SUPPLIED MATERIAL section start

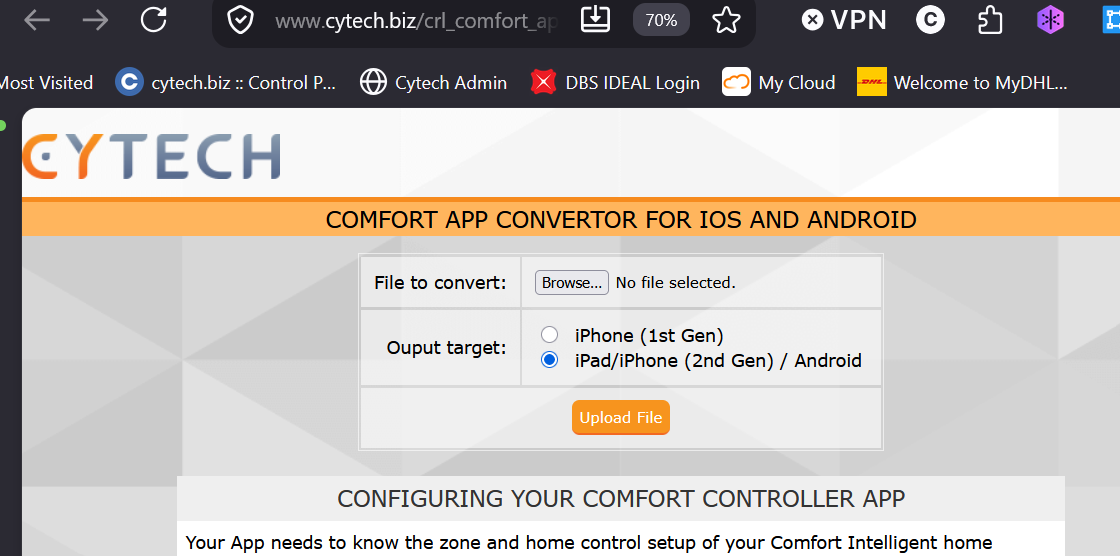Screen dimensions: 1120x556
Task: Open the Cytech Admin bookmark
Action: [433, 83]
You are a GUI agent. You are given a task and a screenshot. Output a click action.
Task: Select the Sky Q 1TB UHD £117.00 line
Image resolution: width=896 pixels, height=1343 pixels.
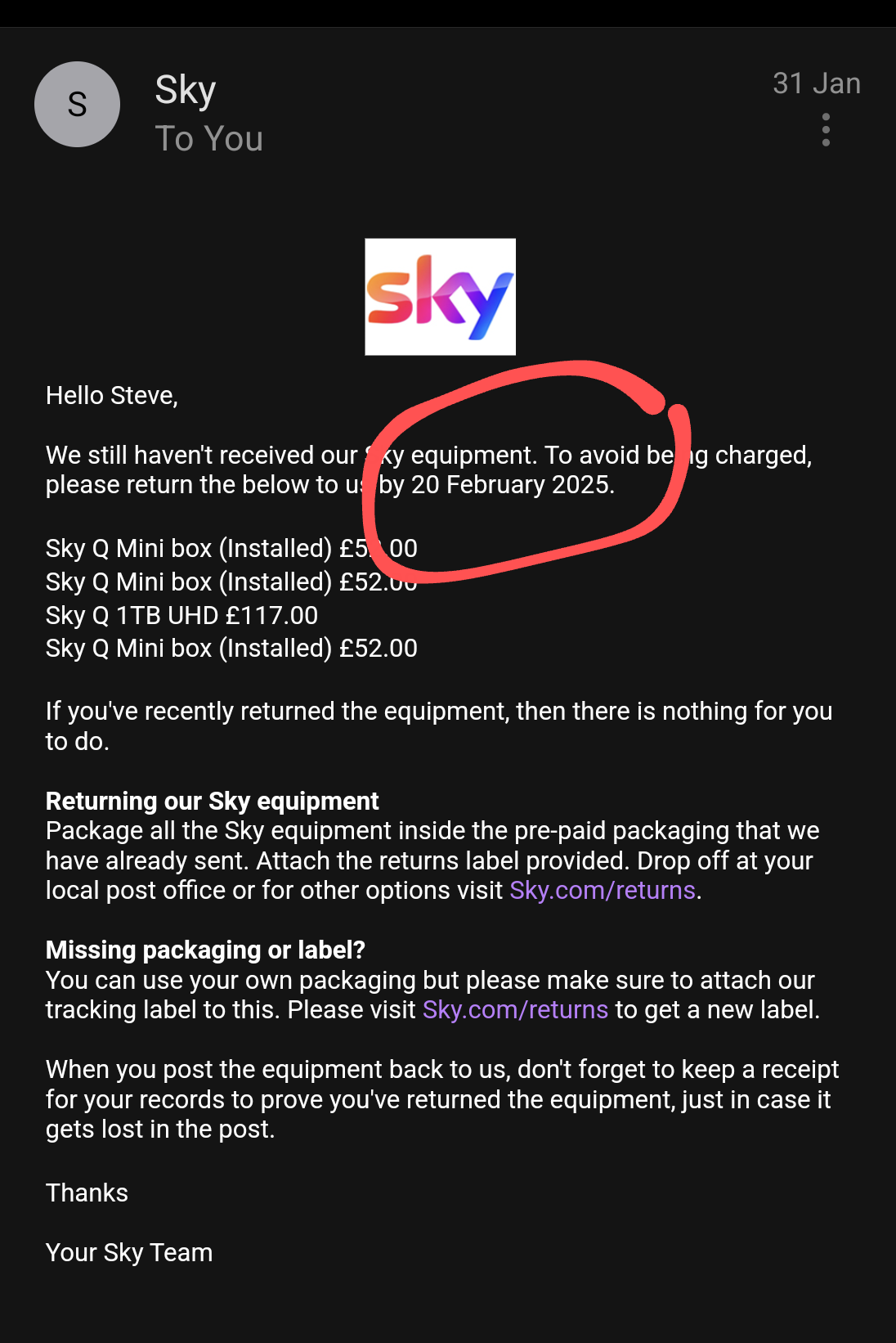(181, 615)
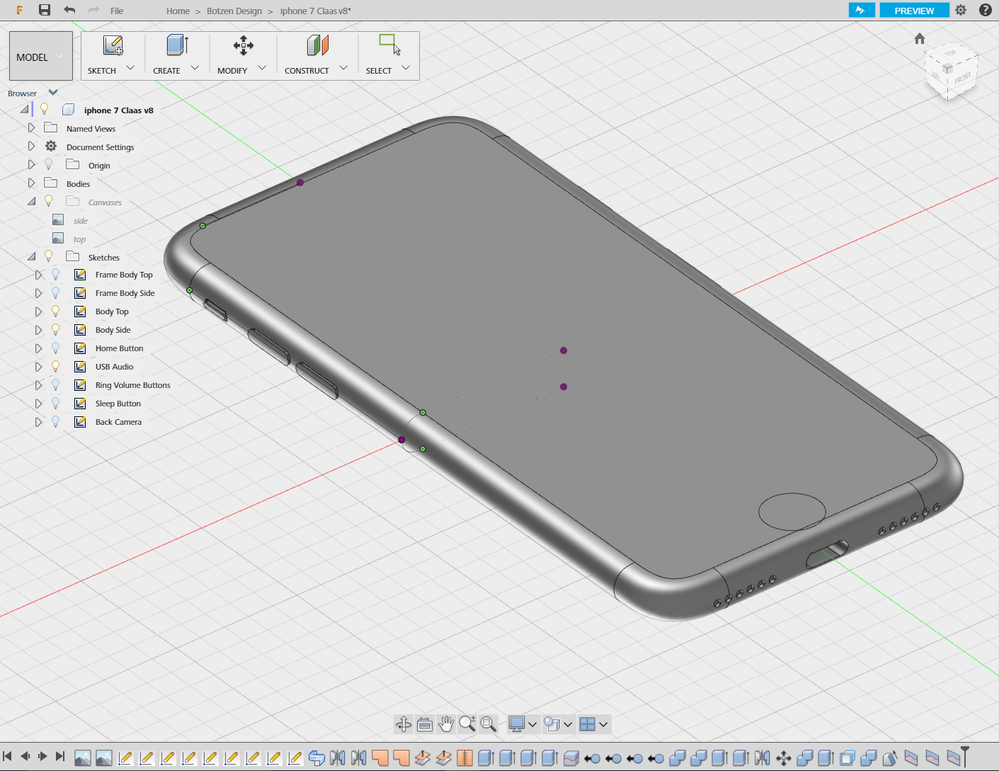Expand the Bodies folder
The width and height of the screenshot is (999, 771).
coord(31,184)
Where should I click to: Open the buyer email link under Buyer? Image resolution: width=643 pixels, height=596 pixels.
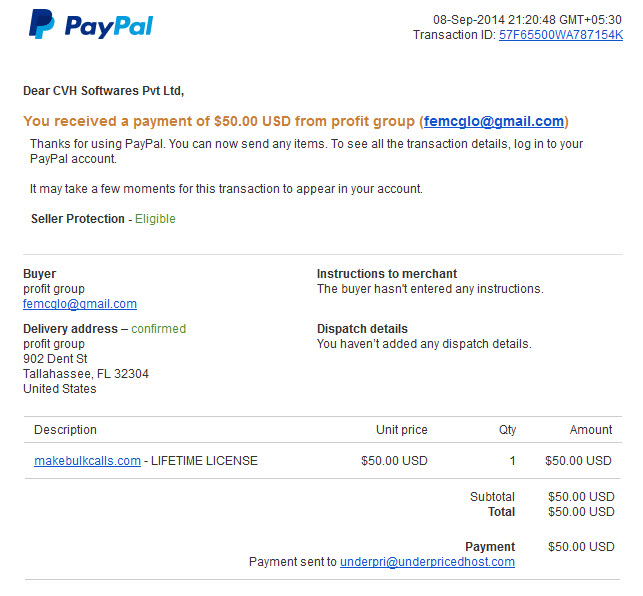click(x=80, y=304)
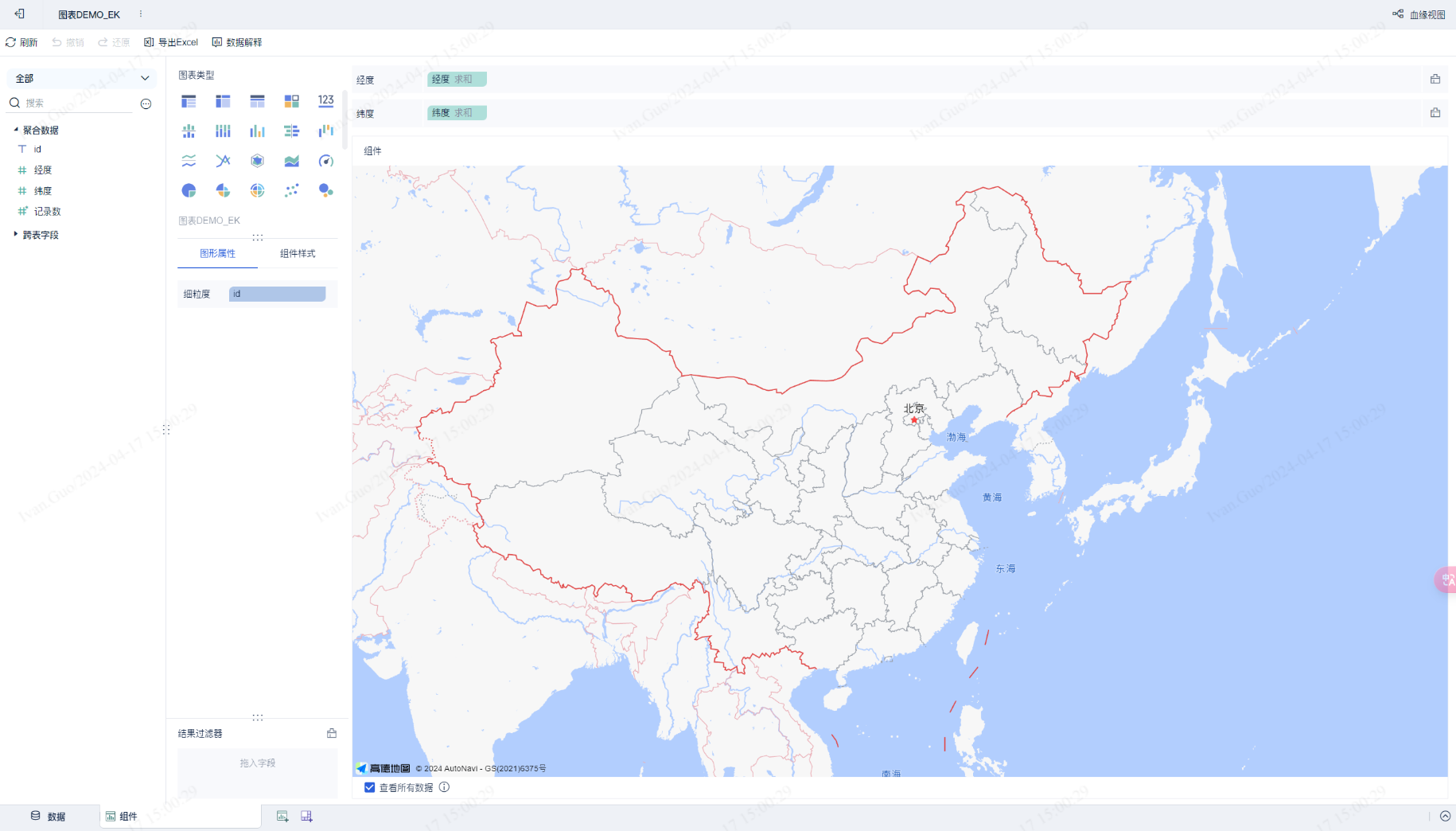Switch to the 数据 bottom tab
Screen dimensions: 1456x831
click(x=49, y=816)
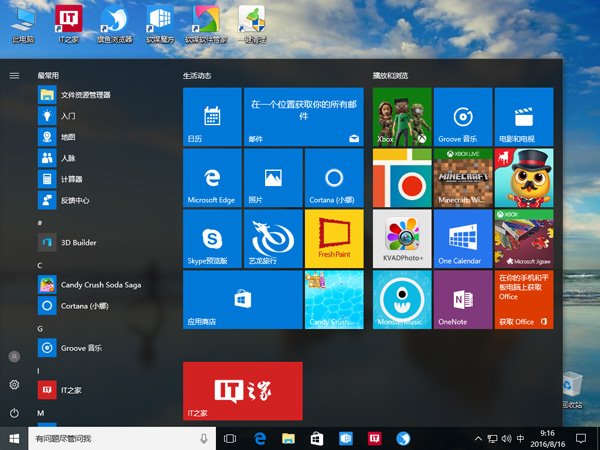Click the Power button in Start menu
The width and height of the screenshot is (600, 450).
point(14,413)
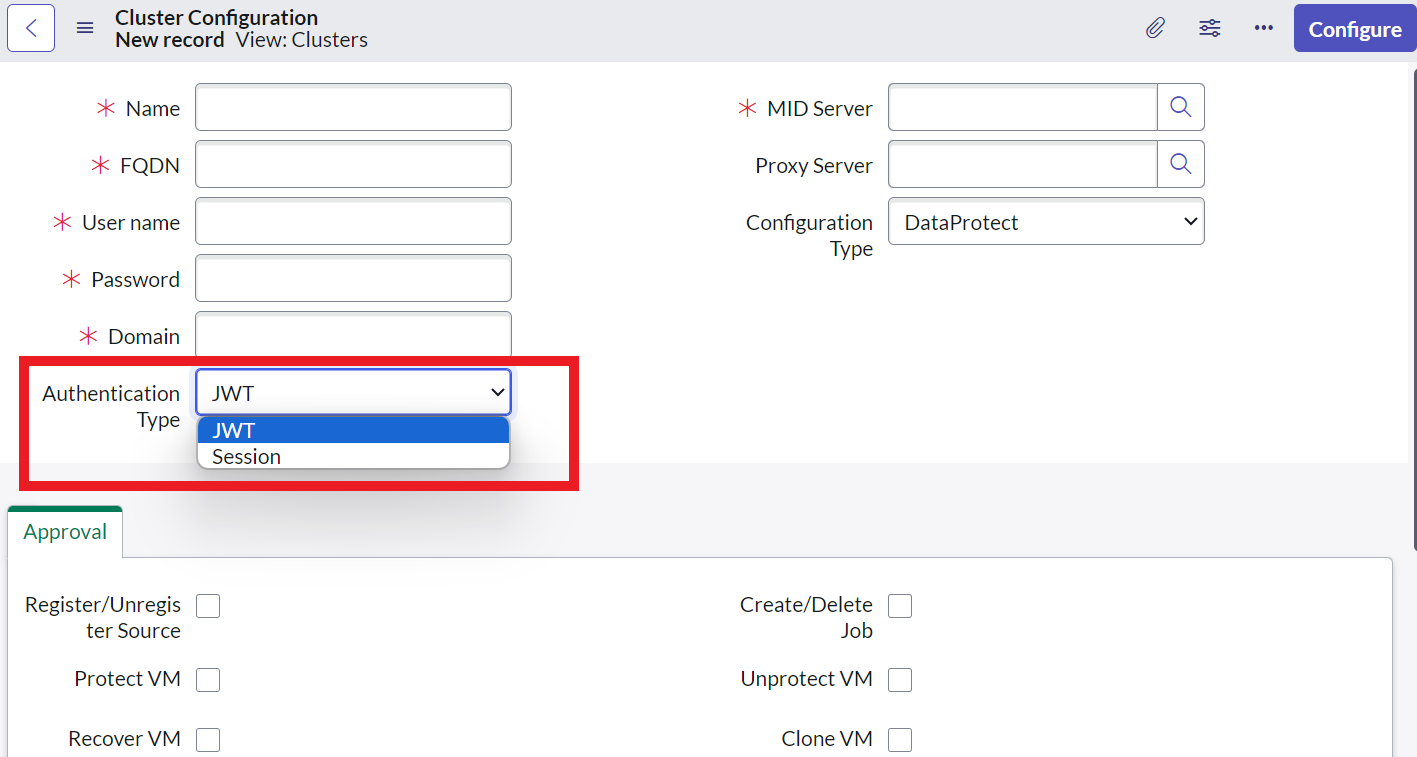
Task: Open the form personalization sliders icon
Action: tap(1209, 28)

SUPPLIED MATERIAL section end

YOUR ASSIGNMENT> Return exactly, with no pictures, each line from the one that contains "Where should I" through the end of the entries above, both ends included.

RESULT>
Where should I click to: Open the buyer email link under Buyer? Image resolution: width=643 pixels, height=596 pixels.
click(x=80, y=304)
Switch to the 数据 bottom tab
Screen dimensions: 1456x831
click(x=49, y=816)
Click the Power button in Start menu
The width and height of the screenshot is (600, 450).
point(14,413)
Task: Open the form personalization sliders icon
Action: tap(1209, 28)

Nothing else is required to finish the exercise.